--- Start ---

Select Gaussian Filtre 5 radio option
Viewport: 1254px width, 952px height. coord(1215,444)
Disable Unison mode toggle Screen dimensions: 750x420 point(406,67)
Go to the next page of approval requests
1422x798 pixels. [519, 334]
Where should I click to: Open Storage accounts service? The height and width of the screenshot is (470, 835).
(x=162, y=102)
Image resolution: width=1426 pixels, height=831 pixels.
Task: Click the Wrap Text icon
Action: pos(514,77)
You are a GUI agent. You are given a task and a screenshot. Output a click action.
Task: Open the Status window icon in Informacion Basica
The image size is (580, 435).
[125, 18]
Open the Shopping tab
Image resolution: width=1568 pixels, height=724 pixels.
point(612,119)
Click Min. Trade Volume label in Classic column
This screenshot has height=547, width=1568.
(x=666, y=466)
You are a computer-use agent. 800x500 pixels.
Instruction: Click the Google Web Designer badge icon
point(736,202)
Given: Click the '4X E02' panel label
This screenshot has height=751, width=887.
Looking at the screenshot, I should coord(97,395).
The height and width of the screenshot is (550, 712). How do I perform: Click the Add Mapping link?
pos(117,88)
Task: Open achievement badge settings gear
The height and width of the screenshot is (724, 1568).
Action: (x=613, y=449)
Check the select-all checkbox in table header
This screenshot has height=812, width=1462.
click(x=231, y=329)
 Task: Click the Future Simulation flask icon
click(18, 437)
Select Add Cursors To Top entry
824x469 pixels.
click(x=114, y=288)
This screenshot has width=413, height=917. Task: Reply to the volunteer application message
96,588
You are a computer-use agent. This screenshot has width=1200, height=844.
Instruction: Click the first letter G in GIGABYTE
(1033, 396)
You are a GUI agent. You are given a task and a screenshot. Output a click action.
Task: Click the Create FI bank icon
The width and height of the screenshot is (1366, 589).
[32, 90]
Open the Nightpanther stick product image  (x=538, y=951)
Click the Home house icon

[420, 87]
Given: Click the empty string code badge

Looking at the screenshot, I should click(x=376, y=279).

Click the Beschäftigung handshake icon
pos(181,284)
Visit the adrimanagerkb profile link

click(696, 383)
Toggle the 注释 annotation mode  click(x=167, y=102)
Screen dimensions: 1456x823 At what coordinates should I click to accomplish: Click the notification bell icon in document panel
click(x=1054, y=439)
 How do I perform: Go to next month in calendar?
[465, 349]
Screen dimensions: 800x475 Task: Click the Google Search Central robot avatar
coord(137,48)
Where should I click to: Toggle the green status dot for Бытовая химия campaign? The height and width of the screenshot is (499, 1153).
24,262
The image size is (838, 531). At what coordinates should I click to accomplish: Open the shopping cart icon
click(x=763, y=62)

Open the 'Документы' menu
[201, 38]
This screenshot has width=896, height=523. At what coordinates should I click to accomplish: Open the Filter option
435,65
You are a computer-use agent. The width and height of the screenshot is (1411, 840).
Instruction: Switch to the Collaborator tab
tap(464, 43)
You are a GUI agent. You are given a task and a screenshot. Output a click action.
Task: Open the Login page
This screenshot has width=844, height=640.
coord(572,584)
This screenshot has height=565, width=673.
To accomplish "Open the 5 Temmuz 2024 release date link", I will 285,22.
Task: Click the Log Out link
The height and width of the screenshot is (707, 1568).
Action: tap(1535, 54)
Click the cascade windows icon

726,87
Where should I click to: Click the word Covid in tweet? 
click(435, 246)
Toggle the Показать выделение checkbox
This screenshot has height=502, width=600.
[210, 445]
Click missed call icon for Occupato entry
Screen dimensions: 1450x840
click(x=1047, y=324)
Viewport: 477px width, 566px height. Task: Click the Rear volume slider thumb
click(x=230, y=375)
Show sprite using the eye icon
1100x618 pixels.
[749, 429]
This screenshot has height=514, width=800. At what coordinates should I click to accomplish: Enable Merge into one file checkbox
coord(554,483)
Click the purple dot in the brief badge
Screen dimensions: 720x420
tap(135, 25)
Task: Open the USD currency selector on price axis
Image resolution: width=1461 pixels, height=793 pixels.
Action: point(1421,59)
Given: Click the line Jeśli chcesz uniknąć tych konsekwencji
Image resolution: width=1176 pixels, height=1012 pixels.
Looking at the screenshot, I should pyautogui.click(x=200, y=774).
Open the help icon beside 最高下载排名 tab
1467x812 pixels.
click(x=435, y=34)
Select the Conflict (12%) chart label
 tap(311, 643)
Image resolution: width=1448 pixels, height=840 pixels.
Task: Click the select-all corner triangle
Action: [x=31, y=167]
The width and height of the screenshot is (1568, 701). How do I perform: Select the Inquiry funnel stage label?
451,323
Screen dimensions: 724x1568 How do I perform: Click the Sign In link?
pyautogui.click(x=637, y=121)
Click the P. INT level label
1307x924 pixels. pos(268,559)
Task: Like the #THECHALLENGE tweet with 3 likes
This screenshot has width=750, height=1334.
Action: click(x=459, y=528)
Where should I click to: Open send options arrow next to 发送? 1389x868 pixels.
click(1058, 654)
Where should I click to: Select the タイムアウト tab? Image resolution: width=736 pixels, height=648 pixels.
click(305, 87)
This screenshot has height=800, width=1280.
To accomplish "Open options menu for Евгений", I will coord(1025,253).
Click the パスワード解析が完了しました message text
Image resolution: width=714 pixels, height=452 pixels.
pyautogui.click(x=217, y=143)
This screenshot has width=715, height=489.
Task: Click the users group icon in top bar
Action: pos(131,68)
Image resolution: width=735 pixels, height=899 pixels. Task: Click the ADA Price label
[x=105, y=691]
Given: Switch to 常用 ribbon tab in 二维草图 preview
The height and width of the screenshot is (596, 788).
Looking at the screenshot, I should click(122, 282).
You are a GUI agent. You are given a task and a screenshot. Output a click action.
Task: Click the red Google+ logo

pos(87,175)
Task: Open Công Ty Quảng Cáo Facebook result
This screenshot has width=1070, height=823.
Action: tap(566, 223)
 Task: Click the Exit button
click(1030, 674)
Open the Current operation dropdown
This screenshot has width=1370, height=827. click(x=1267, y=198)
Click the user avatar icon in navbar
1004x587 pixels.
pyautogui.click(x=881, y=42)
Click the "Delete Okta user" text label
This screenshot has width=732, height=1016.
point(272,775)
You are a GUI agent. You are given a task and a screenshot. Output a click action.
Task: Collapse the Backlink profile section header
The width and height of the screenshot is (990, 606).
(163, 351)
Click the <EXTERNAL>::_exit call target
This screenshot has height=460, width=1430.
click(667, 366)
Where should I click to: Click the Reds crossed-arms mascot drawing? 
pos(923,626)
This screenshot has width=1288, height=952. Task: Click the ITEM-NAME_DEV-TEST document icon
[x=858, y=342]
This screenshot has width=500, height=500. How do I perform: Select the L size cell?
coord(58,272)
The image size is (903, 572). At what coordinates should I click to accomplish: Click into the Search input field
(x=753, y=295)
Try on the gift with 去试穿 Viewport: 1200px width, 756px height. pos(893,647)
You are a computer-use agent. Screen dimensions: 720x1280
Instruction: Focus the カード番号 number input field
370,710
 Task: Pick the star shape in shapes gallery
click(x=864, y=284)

--- End ---

- What this task involves
Copy out every line of the material from the line with "You are a computer-use agent. Screen" through the end of the material, character for character.

- Answer to the exercise
You are a computer-use agent. Screen dimensions: 720x1280
Instruction: Focus the カード番号 number input field
370,710
 Task: Pick the star shape in shapes gallery
click(x=864, y=284)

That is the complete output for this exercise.